There is a moment in some assignments when the tone changes. The conversation stops being analytical and starts becoming strategic.
That is usually the moment the parties realize the valuation may not support the deal.
Questions that begin as requests for clarity gradually become attempts to reopen settled principles. A compensation adjustment becomes a debate. Weak earnings become “temporary.” Negative free cash flow becomes something to “work around.” Unsupported asset values become numbers everyone wants to be true badly enough that they begin speaking about them as though they are already proven.
I know that moment well. It is the point where the engagement begins to drift away from valuation and toward negotiation. That is where professionals earn their keep.
A valuation is not a collaborative effort to locate a more agreeable answer. It is not a back-and-forth exercise in seeing how much discomfort the analysis can absorb before someone finally gets the number they wanted from the beginning.

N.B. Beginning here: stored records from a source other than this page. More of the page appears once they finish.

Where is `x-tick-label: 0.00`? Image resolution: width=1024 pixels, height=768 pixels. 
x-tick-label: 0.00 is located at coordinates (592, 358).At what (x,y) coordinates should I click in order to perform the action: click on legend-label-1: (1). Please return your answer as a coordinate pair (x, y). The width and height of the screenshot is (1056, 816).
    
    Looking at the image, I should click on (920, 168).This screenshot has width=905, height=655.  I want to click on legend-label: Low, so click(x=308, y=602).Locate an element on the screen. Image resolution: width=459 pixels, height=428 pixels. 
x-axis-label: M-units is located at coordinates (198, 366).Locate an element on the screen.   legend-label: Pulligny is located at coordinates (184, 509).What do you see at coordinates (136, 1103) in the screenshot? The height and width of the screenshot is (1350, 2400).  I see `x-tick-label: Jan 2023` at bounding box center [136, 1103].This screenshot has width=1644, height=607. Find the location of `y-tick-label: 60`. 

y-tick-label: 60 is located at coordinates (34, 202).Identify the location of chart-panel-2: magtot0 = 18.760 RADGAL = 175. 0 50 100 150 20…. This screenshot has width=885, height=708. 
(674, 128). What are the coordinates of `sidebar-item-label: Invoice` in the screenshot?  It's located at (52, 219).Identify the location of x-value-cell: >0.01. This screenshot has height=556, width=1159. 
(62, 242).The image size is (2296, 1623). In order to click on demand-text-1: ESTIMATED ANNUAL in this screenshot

The role is simpler than that. Determine what is supportable. Apply the required adjustments. Assess the evidence honestly. Conclude.
There is nothing improper about rigorous discussion. There is a great deal improper about treating independent analysis as though it were merely the opening position in a longer bargaining process.
A professional may explain the conclusion. A professional may defend the conclusion. But a professional should never negotiate with it.
The problem in many of these files is not lack of clarity. It is lack of acceptance. And those are not the same thing.